Hope isn’t limited to personal disasters, family, children, or close friends. Hope is important in the job arena, too. I’m fortunate (not just lucky) to have a secure job as a public school teacher. Earning that regular paycheck, however, takes a lot out of me physically and emotionally. As budgets tighten and we do more and more with less and less, it takes a lot out of many of us teachers.
Last school year was the Year From H-E-Double Hockey Sticks. Add a class full of unmedicated ADHD that exceeded any statistical average, an overload of students with problem behaviors placed with me because they “couldn’t handle” being in the combination class next door, and then multiply by an unsupportive administration. Insert parents who accused me of picking on their children because I dared hold them to a decent standard of responsibility for homework and called copying what it was: cheating. How does a teacher come back after a year like that?
I’m too young to retire and too old to change careers in an economy like the present. Some colleagues who experienced the same troubles decided to leave for other school buildings, other grade levels, other departments. I opted to stay in my school instead and look for long term options.
Training: I attended a behavior modification training just before school started. The training had some good information, but there was more value in being seen than in the actual presentation.
Education: Recognizing the prevalence of ADHD and the potential for parental denial, I took a class in teaching students with ADHD. Not only did I gain knowledge, I now have that specific topic on my official transcript.
Motivation: I applied to retake an excellent course I’d taken eleven years previously, a course I found highly valuable for methodology, with the goal of reinforcing what I’m doing well and increasing my motivation.
Combining all of the above also earned enough credits and clock hours to renew my teaching license when it comes due, and submitting the transcript lets me slide one lane upwards on the pay scale.
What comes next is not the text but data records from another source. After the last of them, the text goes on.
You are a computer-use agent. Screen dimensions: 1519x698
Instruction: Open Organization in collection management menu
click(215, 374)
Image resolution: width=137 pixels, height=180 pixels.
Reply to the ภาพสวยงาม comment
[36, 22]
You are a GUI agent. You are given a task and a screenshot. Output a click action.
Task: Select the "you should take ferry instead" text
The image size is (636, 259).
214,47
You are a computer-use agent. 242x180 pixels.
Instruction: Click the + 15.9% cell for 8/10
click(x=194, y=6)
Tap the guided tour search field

It’s not much money, but it feels good seeing a small financial reward for my efforts.
Goals and action: if luck played a part, it was a small supporting role. Setting goals, looking forward, and putting time and energy into positive change: that’s what changed my outlook and brought me back into once again enjoying teaching, doing right by the kids in my class.
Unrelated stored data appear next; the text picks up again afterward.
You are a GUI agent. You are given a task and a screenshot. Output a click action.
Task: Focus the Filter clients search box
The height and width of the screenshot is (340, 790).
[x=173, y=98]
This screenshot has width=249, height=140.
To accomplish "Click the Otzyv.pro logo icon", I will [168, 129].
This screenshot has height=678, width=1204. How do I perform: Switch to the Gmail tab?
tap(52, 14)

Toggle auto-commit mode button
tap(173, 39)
That’s what brings me hope: hope that these children will learn, grow, and feel hope of their own, and some day make a difference in the world in their own way.
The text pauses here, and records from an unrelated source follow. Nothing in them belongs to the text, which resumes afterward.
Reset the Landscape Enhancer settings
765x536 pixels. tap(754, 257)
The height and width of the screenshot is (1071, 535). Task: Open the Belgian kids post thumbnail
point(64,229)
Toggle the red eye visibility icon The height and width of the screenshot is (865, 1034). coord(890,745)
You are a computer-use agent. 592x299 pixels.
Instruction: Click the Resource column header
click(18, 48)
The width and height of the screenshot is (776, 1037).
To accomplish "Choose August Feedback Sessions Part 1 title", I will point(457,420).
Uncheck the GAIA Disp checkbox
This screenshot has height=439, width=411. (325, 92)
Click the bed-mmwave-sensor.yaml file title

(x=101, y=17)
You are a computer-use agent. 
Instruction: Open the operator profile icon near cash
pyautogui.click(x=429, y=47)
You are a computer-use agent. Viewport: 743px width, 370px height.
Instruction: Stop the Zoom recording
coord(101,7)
Loads of Hope for the Holidays
Please join Blog Nosh Magazine as bloggers share stories of hope this holiday season in support of the Tide Loads of Hope program, a mobile laundromat offering laundry services to families affected by disasters.
Follow along with the live event in New Orleans, Sunday and Monday, December 13 and 14, as bloggers and others tweet stories of resilience from laundry recipients and volunteers on the ground. Follow along on twitter via #loadsofhope and be sure to follow @TideLoadsofHope.
Learn more about how you can extend hope to families affected by disasters by visiting http://www.tide.com/.
Blog carnival hosted by Blog Nosh Magazine, sponsored by Tide Loads of Hope.
Hope is not limited to the holidays. What fills you with loads of hope?
>as a mom of 6, and 2 adhd children that are in classes with teachers who do not understand at all their behaviors, i thank you for your efforts.
i try to raise my kids the same way and with the same responsibilities and rules as the rest.
>I'm amazed at your effort. I just had dinner with a friend working on a masters in physics education to KEEP her job–nevermind that the other person in her department senior to her is a teacher on probation–one section of science goes, she is out of a job without the degree that the crummy teacher possesses. It's ugly out there, isn't it?
>Did we have the same class last year??? My class was FULL of kids that "couldn't handle" being in the split next door. So…loads of behavior problems with parents in denial and an administrator who tried to support me but could only do so much. And a child who is now in an inpatient facility for the mentally ill who would spend the days making weapons and staring at me. Seriously.
This year is better. Thank God. Because I'm too young to retire and not sure what else I could do with myself and my el ed degree, especially in this market!
I still have nightmares, literally, about that class. Glad you found a way to make it back from a bad year!
>Teachers like you give me hope for tomorrow, truly!